The read mechanism and the sink are independent: swap RandomAccessCache for IoUringCache to change how reads happen, swap stream.WriteAsync for socket.SendAsync or writer.WriteAsync to change where bytes go. For PipeWriter you can skip the ArrayPool entirely and read directly into writer.GetMemory(want).
It does not form HTTP responses. It does not cache headers. It does not own a Socket or Stream or PipeWriter. It has no opinion about MIME types, ETags, content negotiation, range requests, conditional GETs, or anything else that belongs to whatever HTTP framework is calling into it. The library's only outputs are the cached file metadata and the bytes themselves.
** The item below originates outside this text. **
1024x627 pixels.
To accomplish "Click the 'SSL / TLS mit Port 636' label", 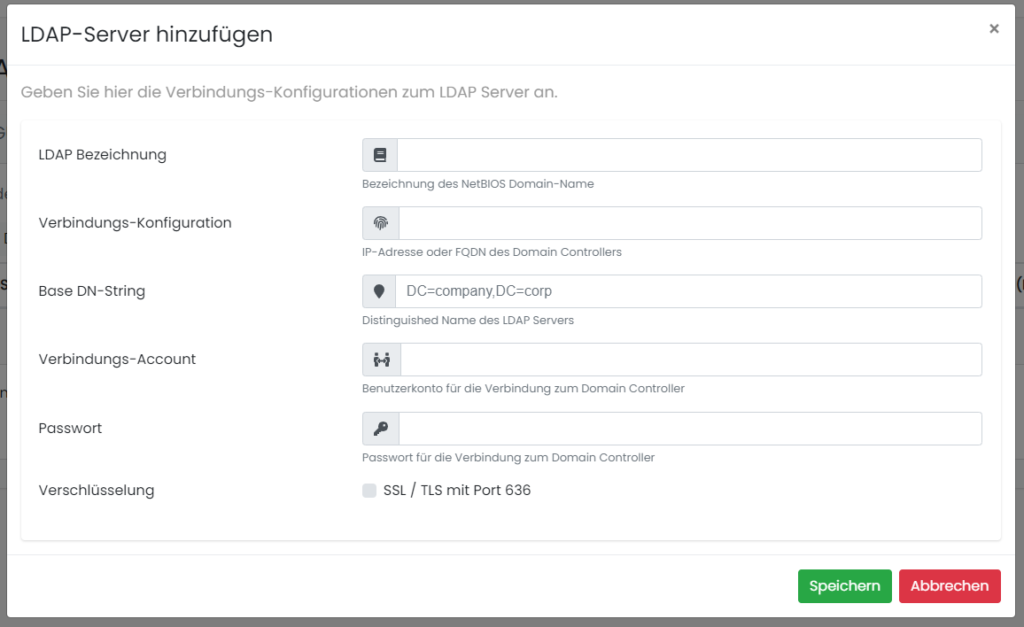I will [x=457, y=490].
This is deliberate. fdout is a building block; the framework on top decides what an HTTP response looks like, which fields it caches, how it gathers headers with the first body chunk into a single sendmsg, whether it cares about TLS, and so on.
The repository has the library under fdout/, with the public types at the root of that folder and an Internal/ subtree organized by feature: ABI/ holds the libc and io_uring P/Invoke surface as a partial Native class split into nested Native.Libc and Native.IoUring types; IoUring/ has the Ring, RingPool, and UringReader internals; the Sendfile loop sits next to the public Sendfile.Send wrapper at the lib root because it has no internal-only parts worth hiding.
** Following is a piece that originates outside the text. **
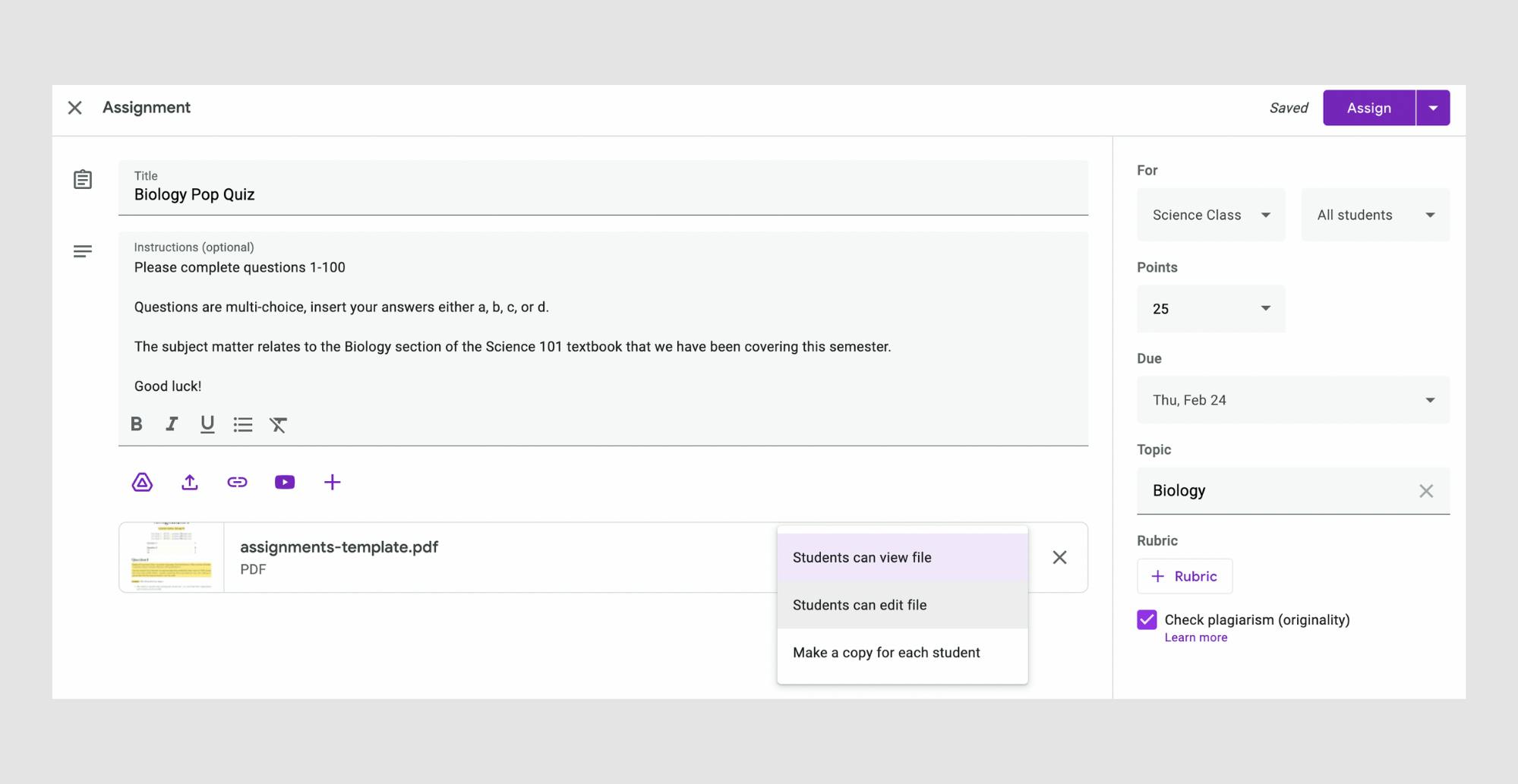Apply italic formatting to instructions
Screen dimensions: 1518x784
tap(172, 424)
Under Playground/ are three sample applications that exercise the library from three different transport positions: raw Socket, NetworkStream, and PipeWriter. They share routing and asset-lookup code via fdout.Playground.Shared. Each demo handles the same four URL prefixes (/random/, /io_uring/, /sendfile/, /fs/) where the prefix selects the read mechanism, and the demo's handler does the writing in whatever way is natural for its sink. The /sendfile/ route is Socket-only since sendfile requires a raw fd; the Stream and PipeWriter variants return 404 for it. The /fs/ route is included as a baseline — it opens a FileStream per request the way most .NET code naturally would, and bypasses fdout entirely.